GDP growth was expected to reach 5% in 2017, down from 5.8% in 2016, but still well above the sub-Saharan average of 2.7%, according to the IMF.
However, proposed credit changes and the Supreme Court’s decision to uphold the results of October’s presidential election point to a more positive outlook for 2018.
Severe weather conditions affect agriculture
A period of drought, followed by flooding, impacted agricultural production and earnings in key segments of the largest economic sector.
Drought was a major factor affecting green tea leaf production, which declined by 12.4% year-on-year (y-o-y) in the first nine months of the year, according to the Agriculture and Food Authority. Yearly yields are expected to total 420m kg, down from the 473m kg recorded in 2016.
Sugar production fell by 29.5% y-o-y, while coffee sales on the Nairobi Coffee Exchange were down 20.1%, as adverse weather conditions affected crop harvests.
As the drought eased in the fourth quarter, heavy rainfall in some parts of the country led to flooding, further hindering the harvest and transport of crops in key areas.
Maize growers in the west were among the hardest hit, with many unable to dry grains ahead of processing. These production losses led to an increase in crop prices, feeding into inflation.

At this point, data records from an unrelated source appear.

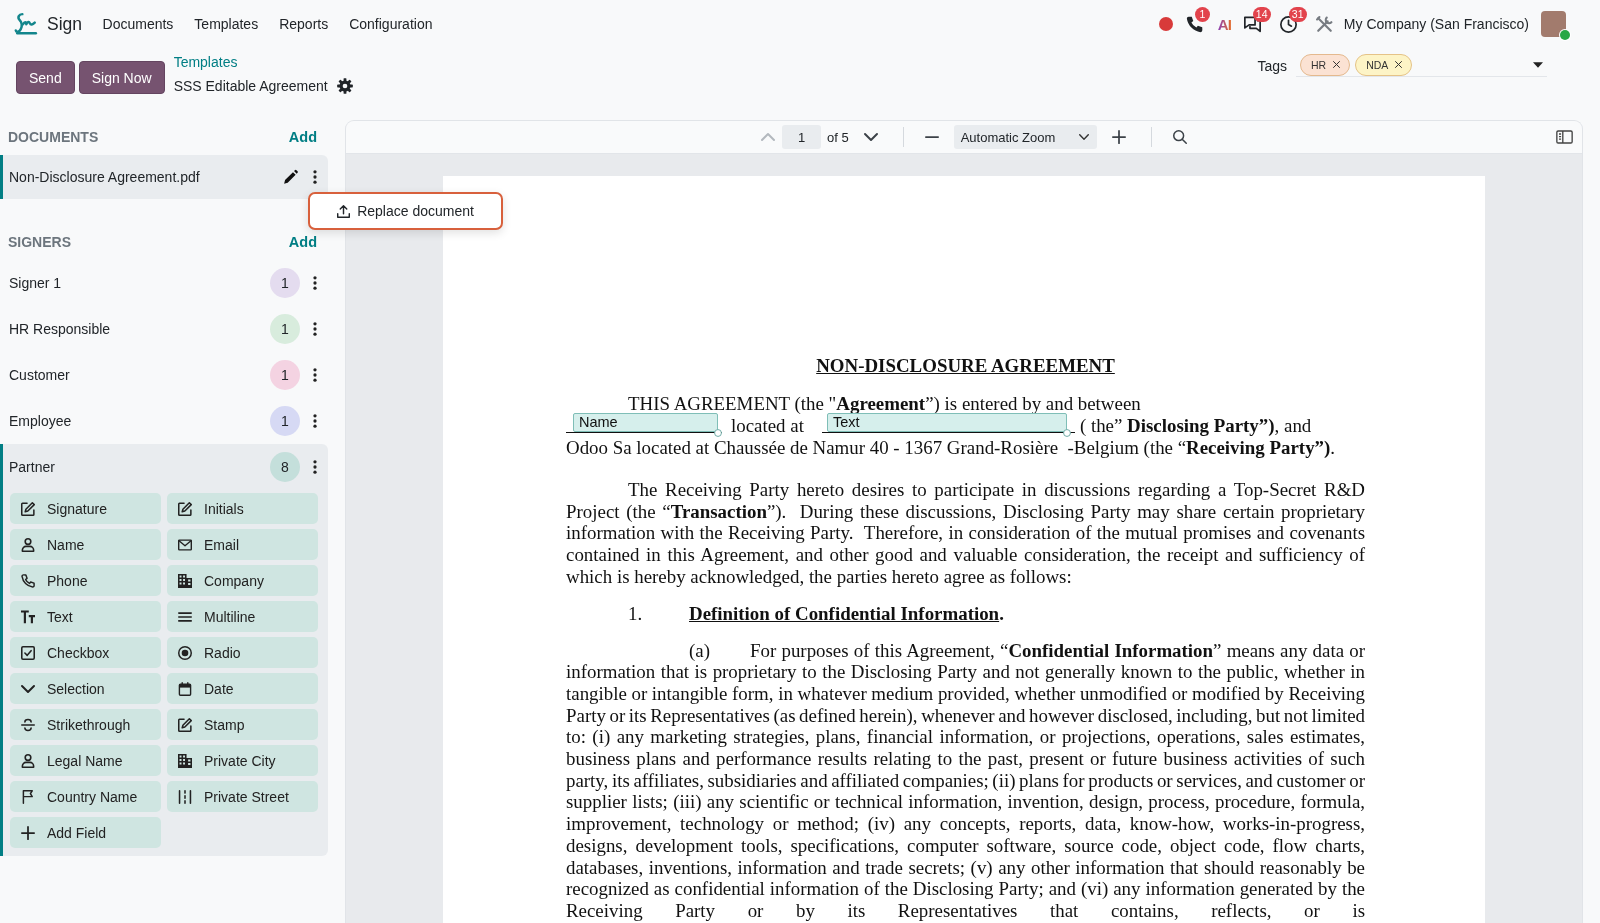  I want to click on field-type-button: Country Name, so click(86, 796).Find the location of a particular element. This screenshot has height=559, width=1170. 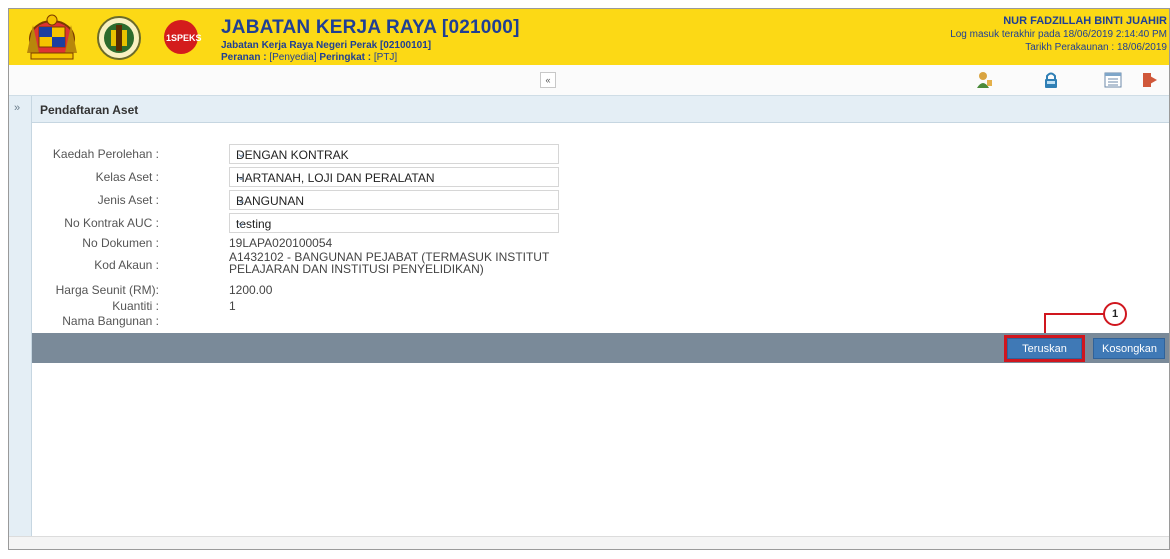

kosongkan-button: Kosongkan is located at coordinates (1129, 348).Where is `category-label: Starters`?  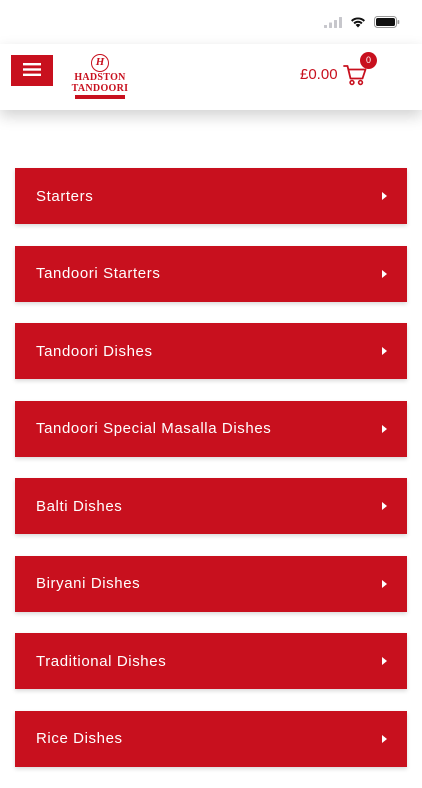
category-label: Starters is located at coordinates (65, 196).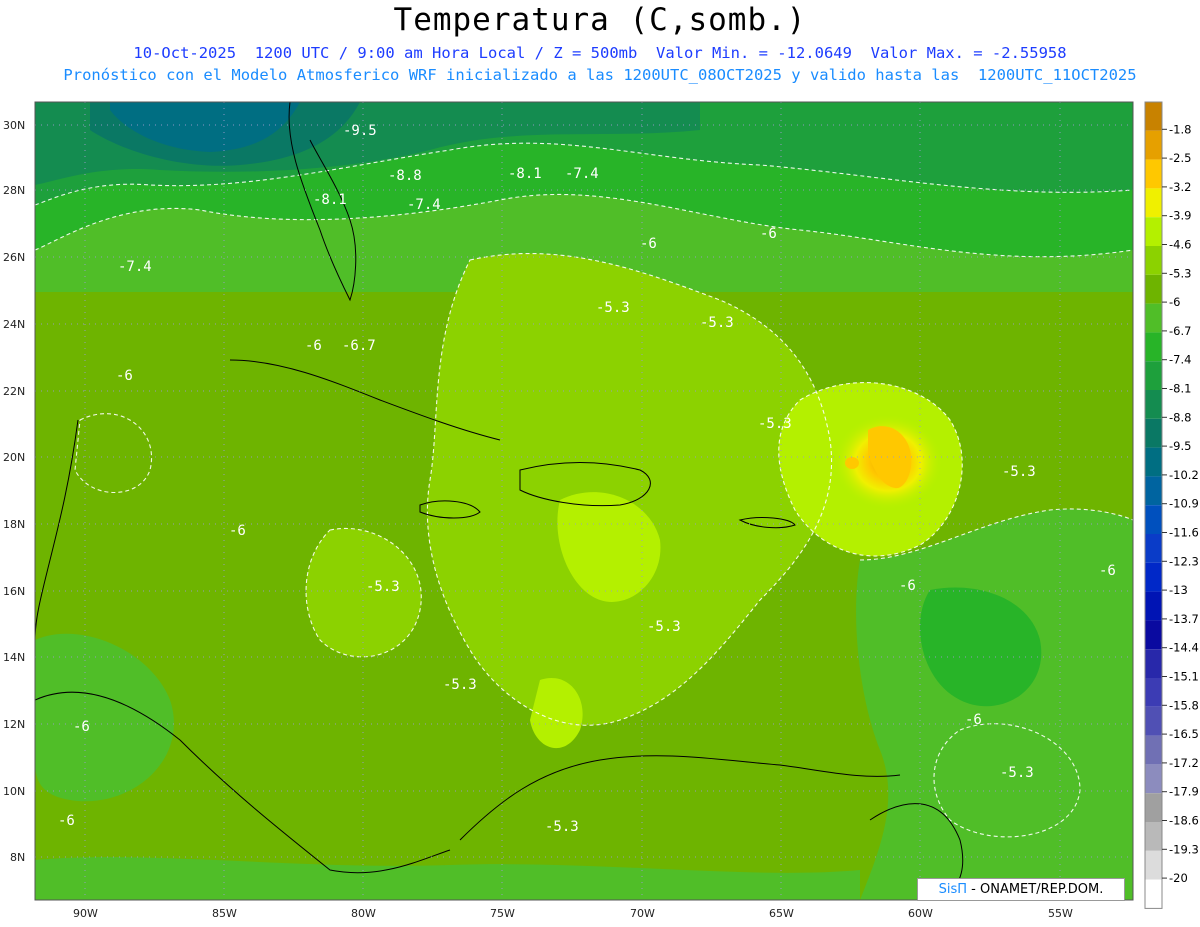 The image size is (1200, 927). What do you see at coordinates (14, 258) in the screenshot?
I see `lat-label: 26N` at bounding box center [14, 258].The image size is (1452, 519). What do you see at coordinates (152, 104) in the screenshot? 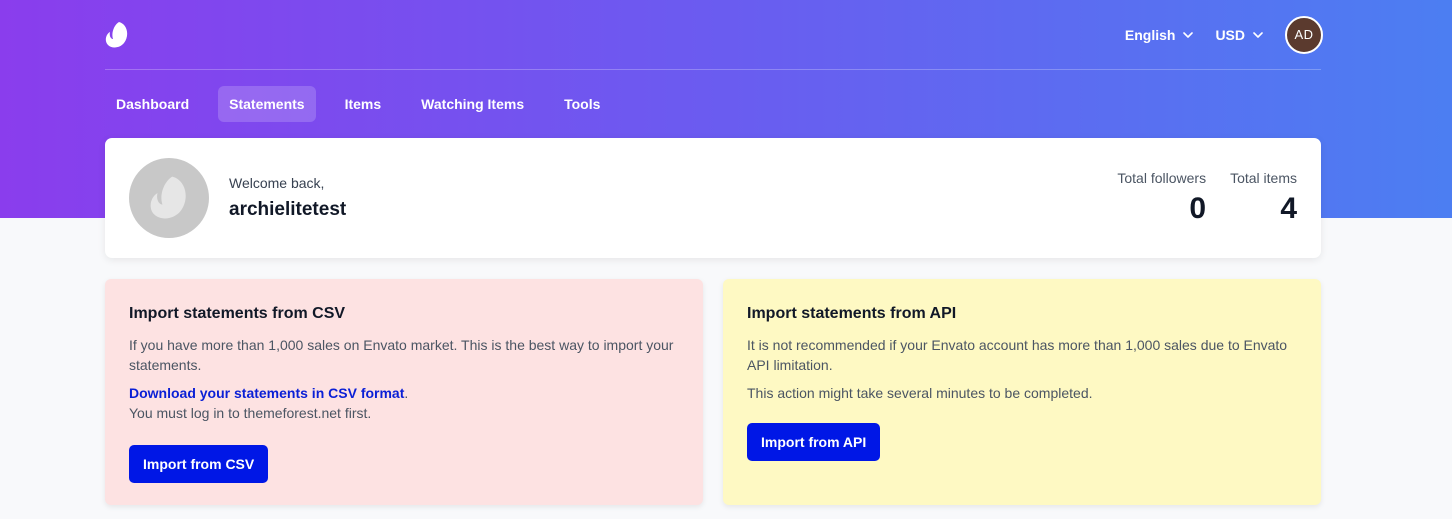
I see `nav-item-dashboard: Dashboard` at bounding box center [152, 104].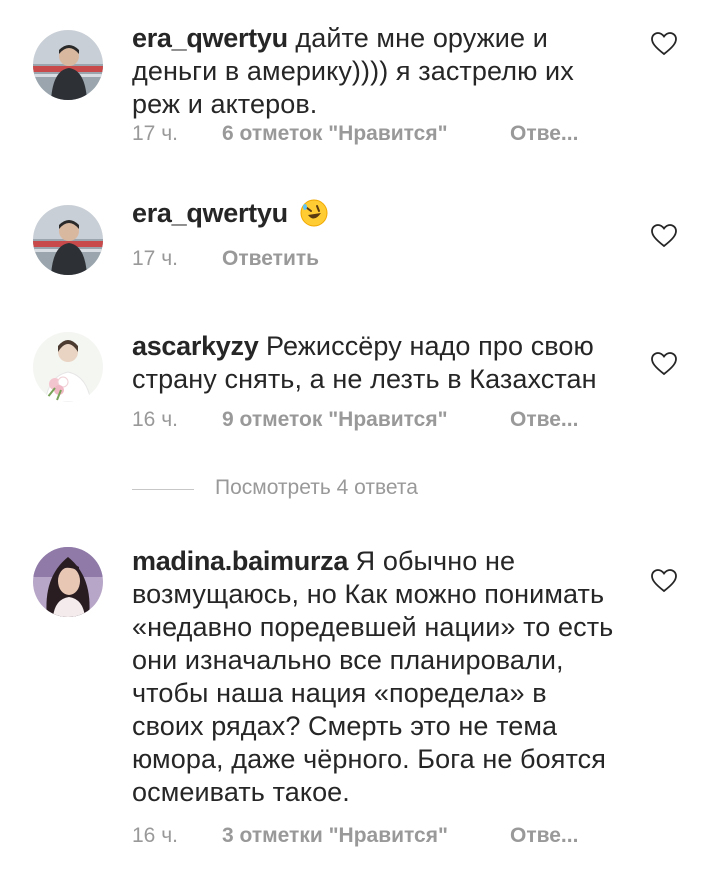 This screenshot has width=720, height=892. I want to click on comment-likes: 3 отметки "Нравится", so click(335, 836).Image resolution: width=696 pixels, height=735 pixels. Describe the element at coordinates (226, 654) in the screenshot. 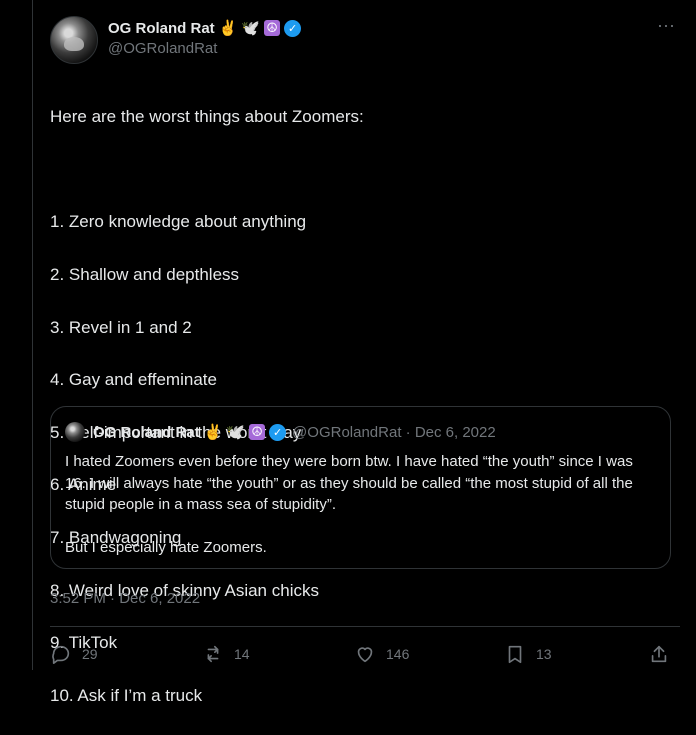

Agriculture is of vital importance in Kenya, meaning that any downturn has a significant impact on the broader economy; the sector employed around 75% of the workforce during the 2015/16 season and accounts for 30% of GDP.
Inflation steadying amid increase in agricultural output
Fluctuations in agricultural activity contributed to an increase in the cost of living, with inflation rising to 11.7% in May 2017.